Christoph Marthaler et moi

Je rejoins C. déjà installée dans la salle du théâtre Garonne. Dès le début de "Enter the Ghost", de Marie-José Malis, je ne comprends pas que le vautrage d'un comédien fait partie de la pièce. Les ricanements de la troupe me gênent. Les comédiens fixent le public peu nombreux. Au premier rang, je me sens très inconfortablement installé. Les citations et les réflexions philosophiques se succèdent trop vite. Le propos me dépasse. Je me désintéresse du spectacle. Mes paupières s'alourdissent. J'attends avec impatience la fin. C. tripote son téléphone portable. Elle me quitte vite pour aller rejoindre son boy-friend.
Le lendemain, je m'amuse comme un fou avec M. au cours de la première représentation de "Winch only", de Christoph Marthaler. Parce que je n'avais pas lu le programme, je m'attendais à un spectacle musical et sérieux, construit autour d'extraits d'oeuvres lyriques. Je me retrouve devant une famille déjantée, quelque part entre l'univers des Monty Python et des Deschiens. Le père sort sa bite dès le début. La mère ne quitte jamais son sac en main. Les filles montre leur culotte. Au son d'une chanson de son idole, le fils exhibe en détail sa collection de 45 tours de Mireille Mathieu. Des spectateurs quittent la grande salle du TNT sans discontinuer. Les autres font un triomphe au spectacle. Au Grand Cirque, les garçons sexy pullulent. Je suis un peu hystérique à cause de la caféine des Coca Cola que je bois depuis la veille.


Photo : "Winch Only"

28/11/2006

28/11/06 - 04:05

Aki Kaurismäki et moi

Au cinéma Utopia, je suis bouleversé par Janne Hyytiäinen, acteur principal des "Lumières du faubourg" d'Aki Kaurismäki. Ses grands yeux bleus et ses lèvres charnues me séduisent. Le mutisme, la détermination, la vulnérabilité de son personnage me font frémir. La tragédie vers laquelle il glisse me bouleverse.
Le lendemain à Odyssud, "Tartuffe" de Molière, mis en scène par Marcel Bozonnet avec les comédiens de la Comédie française, me replonge dans les années de l'adolescence.

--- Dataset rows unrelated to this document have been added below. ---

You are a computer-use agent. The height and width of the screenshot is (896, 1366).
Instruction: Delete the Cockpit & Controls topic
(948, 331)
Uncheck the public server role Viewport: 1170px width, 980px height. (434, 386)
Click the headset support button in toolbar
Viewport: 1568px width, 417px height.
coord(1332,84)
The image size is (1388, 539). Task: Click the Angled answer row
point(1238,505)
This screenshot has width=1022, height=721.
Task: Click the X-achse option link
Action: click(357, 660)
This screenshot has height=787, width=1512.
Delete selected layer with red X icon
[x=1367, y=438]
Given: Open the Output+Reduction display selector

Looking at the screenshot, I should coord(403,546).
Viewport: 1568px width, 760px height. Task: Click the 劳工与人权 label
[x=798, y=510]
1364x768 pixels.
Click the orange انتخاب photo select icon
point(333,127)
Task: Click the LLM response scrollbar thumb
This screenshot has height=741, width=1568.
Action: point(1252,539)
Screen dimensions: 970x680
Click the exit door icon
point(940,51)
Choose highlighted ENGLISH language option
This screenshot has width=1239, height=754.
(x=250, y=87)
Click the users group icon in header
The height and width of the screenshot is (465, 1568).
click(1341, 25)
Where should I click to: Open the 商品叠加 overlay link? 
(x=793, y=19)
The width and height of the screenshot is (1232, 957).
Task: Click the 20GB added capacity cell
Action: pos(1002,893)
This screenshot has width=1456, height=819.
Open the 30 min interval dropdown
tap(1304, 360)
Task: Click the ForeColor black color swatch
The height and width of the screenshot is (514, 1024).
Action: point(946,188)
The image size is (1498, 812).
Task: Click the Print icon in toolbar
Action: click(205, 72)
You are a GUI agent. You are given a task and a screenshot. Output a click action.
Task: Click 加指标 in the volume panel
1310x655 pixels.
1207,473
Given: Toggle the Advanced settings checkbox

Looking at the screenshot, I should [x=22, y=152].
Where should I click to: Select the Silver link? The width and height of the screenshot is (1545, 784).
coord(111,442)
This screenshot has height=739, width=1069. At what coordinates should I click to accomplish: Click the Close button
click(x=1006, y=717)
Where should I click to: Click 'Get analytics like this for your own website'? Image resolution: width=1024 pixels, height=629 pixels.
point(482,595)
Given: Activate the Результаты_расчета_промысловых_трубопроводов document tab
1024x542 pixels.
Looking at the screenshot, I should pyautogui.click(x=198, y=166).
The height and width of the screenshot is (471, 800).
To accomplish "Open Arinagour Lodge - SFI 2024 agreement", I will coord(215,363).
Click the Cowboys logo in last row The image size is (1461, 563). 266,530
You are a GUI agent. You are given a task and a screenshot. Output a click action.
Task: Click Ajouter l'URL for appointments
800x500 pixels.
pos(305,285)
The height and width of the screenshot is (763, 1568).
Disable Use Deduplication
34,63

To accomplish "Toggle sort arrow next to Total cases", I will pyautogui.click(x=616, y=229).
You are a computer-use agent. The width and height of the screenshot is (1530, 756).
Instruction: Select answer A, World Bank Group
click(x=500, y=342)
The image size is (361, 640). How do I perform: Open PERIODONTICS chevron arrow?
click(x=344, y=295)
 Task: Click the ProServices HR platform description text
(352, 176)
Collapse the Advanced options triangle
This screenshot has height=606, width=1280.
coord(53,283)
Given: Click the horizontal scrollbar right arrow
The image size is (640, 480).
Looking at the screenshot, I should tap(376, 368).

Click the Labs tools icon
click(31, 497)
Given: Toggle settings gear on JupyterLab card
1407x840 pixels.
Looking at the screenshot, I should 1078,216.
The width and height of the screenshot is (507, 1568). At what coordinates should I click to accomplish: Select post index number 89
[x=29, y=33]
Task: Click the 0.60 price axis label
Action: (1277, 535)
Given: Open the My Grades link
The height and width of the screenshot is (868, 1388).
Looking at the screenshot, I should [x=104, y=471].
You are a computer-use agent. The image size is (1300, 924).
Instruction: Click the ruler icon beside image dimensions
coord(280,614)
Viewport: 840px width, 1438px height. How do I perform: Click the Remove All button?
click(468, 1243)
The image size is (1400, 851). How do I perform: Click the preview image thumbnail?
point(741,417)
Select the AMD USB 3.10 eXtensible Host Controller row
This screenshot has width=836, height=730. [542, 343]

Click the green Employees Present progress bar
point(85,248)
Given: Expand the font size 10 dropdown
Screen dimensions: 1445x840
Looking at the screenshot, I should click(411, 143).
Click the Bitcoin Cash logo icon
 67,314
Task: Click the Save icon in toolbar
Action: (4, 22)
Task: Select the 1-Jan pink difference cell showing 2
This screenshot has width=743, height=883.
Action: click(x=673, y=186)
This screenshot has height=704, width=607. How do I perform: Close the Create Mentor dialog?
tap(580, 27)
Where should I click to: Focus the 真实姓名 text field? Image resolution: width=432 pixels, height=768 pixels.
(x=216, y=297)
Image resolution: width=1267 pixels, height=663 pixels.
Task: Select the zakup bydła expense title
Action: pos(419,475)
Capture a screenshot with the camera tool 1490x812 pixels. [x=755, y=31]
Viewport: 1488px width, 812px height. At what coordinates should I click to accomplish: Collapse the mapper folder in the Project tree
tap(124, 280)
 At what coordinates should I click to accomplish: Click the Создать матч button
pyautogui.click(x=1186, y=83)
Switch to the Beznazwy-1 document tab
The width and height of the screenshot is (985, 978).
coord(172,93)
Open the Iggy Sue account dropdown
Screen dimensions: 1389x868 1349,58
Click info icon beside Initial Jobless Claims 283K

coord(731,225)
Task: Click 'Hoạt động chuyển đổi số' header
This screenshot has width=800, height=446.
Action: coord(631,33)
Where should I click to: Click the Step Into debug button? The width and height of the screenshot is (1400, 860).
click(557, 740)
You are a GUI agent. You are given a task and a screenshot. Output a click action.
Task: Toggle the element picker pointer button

Comme souvent avec les pièces incontournables de Molière, je m'étonne de la familiarité que j'éprouve à entendre certaines tirades, comme si je les avais lues la veille. Pendant la représentation, je reconnais Pierre-Louis Calixte, qui interprète le rôle de Cléante, pour l'avoir apprécié dans le brillant film d'Alain Guiraudie, "Ce vieux rêve qui bouge", puis la dernière oeuvre du cinéaste, "Voici venu le temps".



17/11/2006

17/11/06 - 19:01

Anne Fontaine et moi

Au TNT, le premier acte des "Barbares" de Maxime Gorki, mis en scène par Éric Lacascade, me paraît bien sage et propre. Je réveille J.-P. quand le spectacle décolle enfin à mi-parcours dans une scène magistrale de ripaille. Mon intérêt rechute au cours du dernier acte face à la pauvreté du texte.
Le lendemain, M. m'entraîne au théâtre Jules-Julien où les comédiens et les mots de "Manque", de Sarah Kane mis en scène par Monique Demay, me happent sans faillir pendant plus d'une heure. Au Bear's, S. me réclame des nouvelles de Lola. Jean-Christophe Dardenne affiche fièrement ses origines gersoises face à M. qui n'avait jamais entendu parlé de la chose. J'ingurgite des rondelles de saucisse sèche pendant que les deux anglais font connaissance. À l'ABC, je suis aux anges dès les premières scènes de "Nouvelle chance", d'Anne Fontaine. Je suis en joie quand je réalise que ce film est la suite d'"Augustin roi du kung-fu" que je revois toujours avec bonheur. Le personnage d'Augustin me fait mourir de rire. Je trouve Danielle Darrieux radieuse. Je m'amuse de voir Arielle Dombasle interpréter son propre rôle. J'explose de rire quand Jack Lang débarque à l'écran !



15/11/2006

15/11/06 - 02:45

Claude Degliame et moi

À Odyssud, "Anna Karenine" m'en met plein les yeux. Le ballet de Boris Elfman, d'après Tolstoï sur des musiques de Tchaïkovski, est tellement baroque et magistral que j'en suis ébloui. Les changements de costumes sont si fréquents que cela en devient kitsch, mais j'adore ! M. exprime sa perplexité face à certaines acrobaties qui n'ont, selon lui, rien à voir avec de la danse.
Le lendemain, les lumières de la salle de l'atelier du théâtre Garonne ne sont pas éteintes lorsque Claude Degliame apparaît. Elle grimpe sur la passerelle qui sépare les deux gradins de spectateurs face à face. Elle est vêtue de noir, porte des lunettes noires sur les yeux. Dès les premiers mots de "Emmène-moi au bout du monde !...", de Blaise Cendrars, adapté et mis en scène par Jean-Michel Rabeux, je savoure son jeu. J'attends beaucoup de ce spectacle pour en avoir lu maints éloges dans la presse. Le récit des frasques sexuelles du personnage de vieille comédienne qu'elle interprète me réjouit d'emblée. J.-P. glousse. Il sursaute quand la passerelle bascule. La comédienne rayonne. Je l'applaudis vivement. Débarrassée de son personnage, elle semble embarrassée de saluer le public qui la rappelle.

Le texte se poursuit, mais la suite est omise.